Make an exact copy of the records that follow, with each picture omitted.

Exercise data START

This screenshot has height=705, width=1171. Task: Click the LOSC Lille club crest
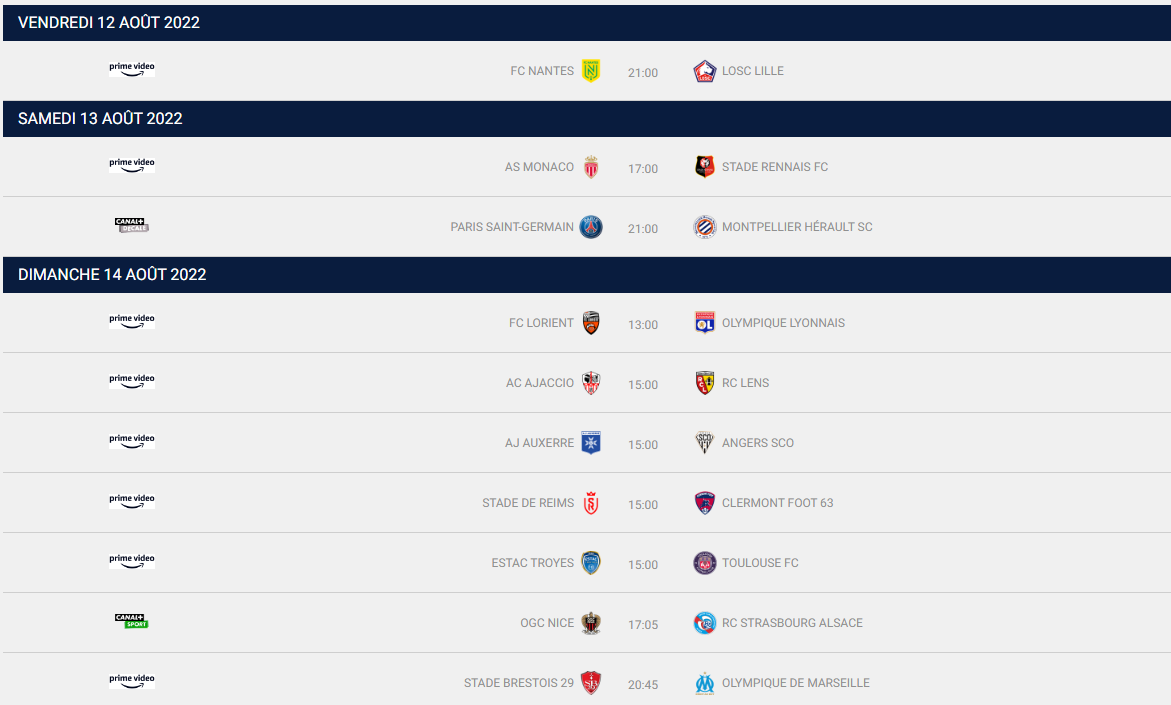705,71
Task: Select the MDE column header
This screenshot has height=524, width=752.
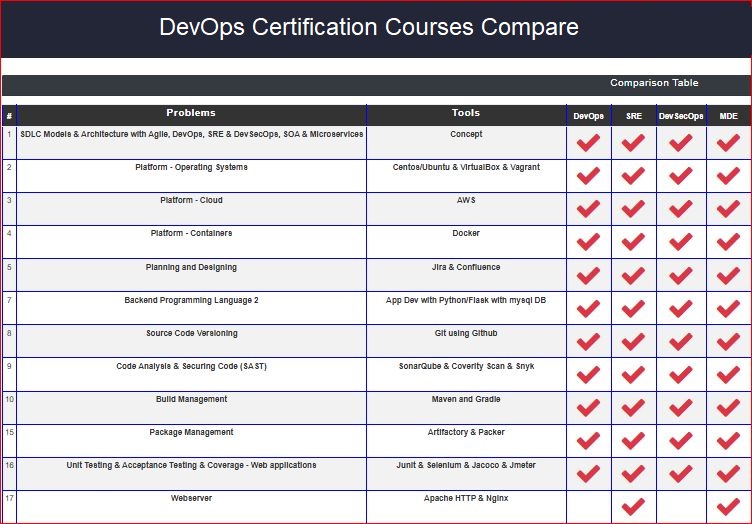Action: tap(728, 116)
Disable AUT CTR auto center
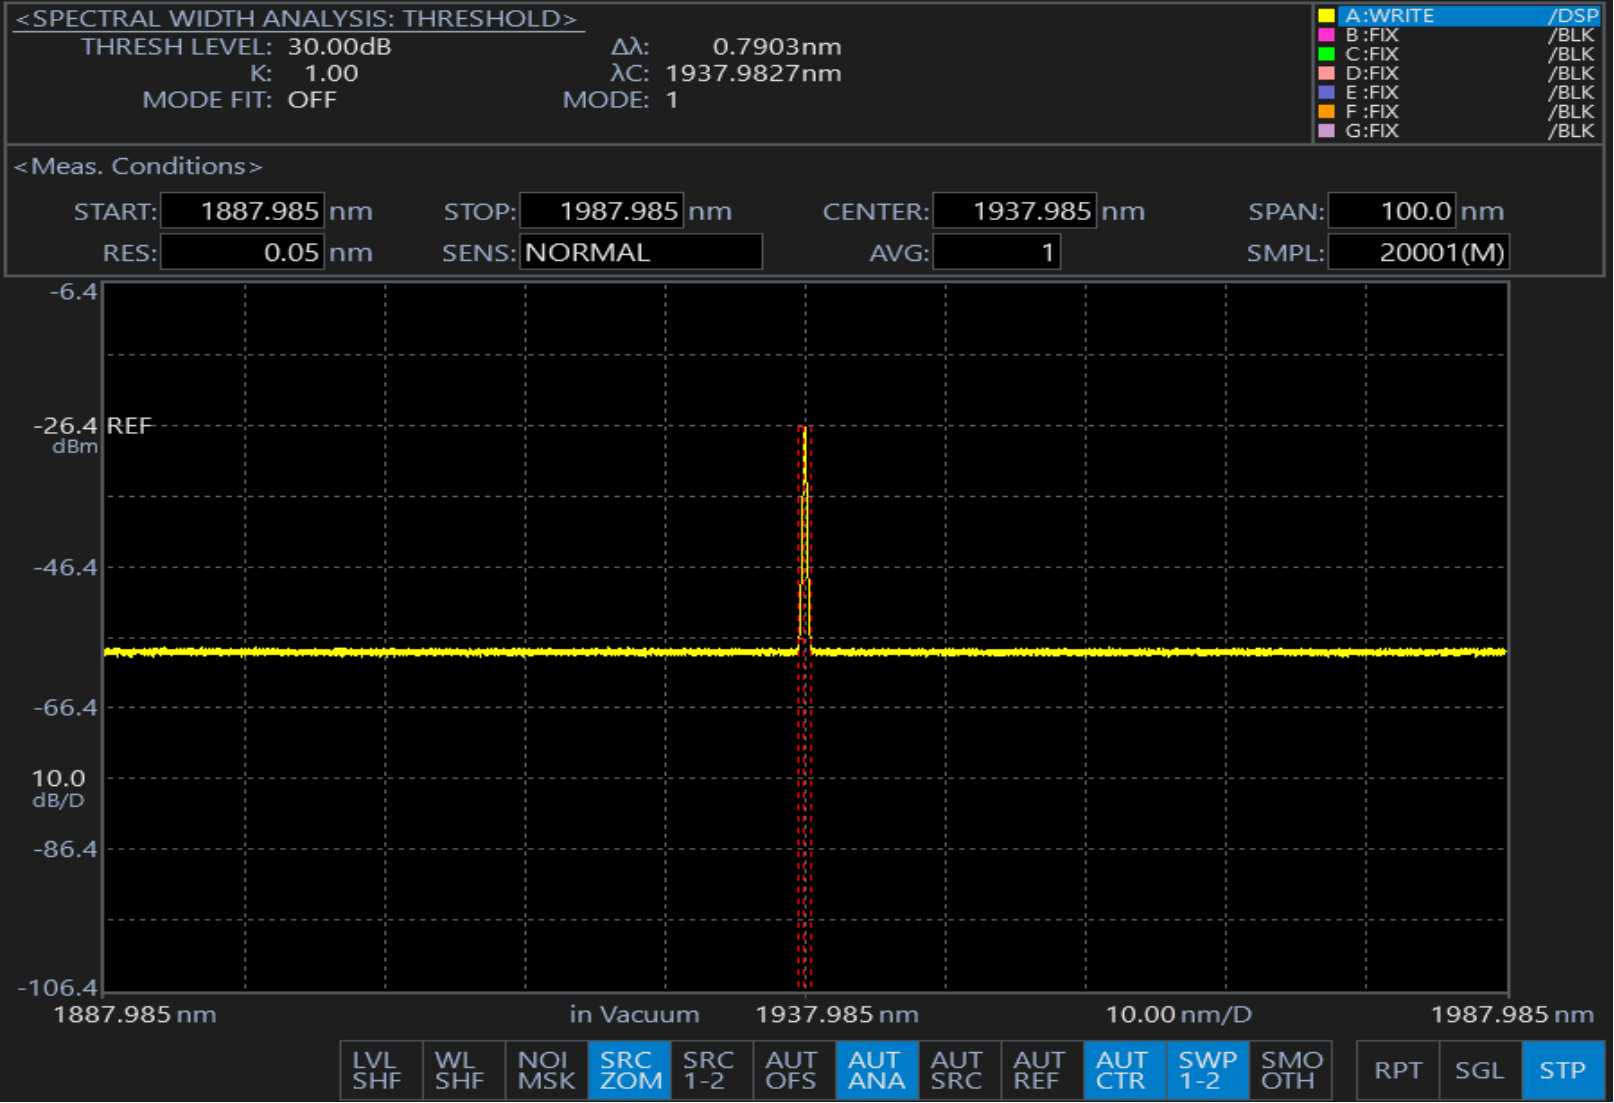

Exercise data END

_Your solution_:
This screenshot has height=705, width=1171. Task: Click the LOSC Lille club crest
705,71
Task: Select the MDE column header
This screenshot has height=524, width=752.
Action: tap(728, 116)
Disable AUT CTR auto center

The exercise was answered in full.